EXERCISE GOAL ->
Copy these lines word for word.
○ ○ ○
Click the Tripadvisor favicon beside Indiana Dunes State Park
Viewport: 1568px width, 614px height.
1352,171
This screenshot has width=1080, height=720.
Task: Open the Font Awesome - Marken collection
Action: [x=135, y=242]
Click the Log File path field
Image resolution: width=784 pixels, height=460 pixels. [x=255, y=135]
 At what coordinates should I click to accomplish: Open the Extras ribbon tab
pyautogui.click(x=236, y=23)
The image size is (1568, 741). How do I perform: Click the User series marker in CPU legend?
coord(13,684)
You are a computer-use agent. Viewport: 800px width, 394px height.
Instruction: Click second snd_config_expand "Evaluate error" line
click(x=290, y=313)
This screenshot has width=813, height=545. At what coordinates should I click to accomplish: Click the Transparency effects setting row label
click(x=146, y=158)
○ ○ ○
TASK ANSWER ->
Click the Tripadvisor favicon beside Indiana Dunes State Park
Viewport: 1568px width, 614px height.
1352,171
This screenshot has width=1080, height=720.
Task: Open the Font Awesome - Marken collection
Action: [x=135, y=242]
Click the Log File path field
Image resolution: width=784 pixels, height=460 pixels. [x=255, y=135]
 At what coordinates should I click to accomplish: Open the Extras ribbon tab
pyautogui.click(x=236, y=23)
The image size is (1568, 741). How do I perform: Click the User series marker in CPU legend?
coord(13,684)
You are a computer-use agent. Viewport: 800px width, 394px height.
Instruction: Click second snd_config_expand "Evaluate error" line
click(x=290, y=313)
This screenshot has width=813, height=545. At what coordinates should I click to accomplish: Click the Transparency effects setting row label
click(x=146, y=158)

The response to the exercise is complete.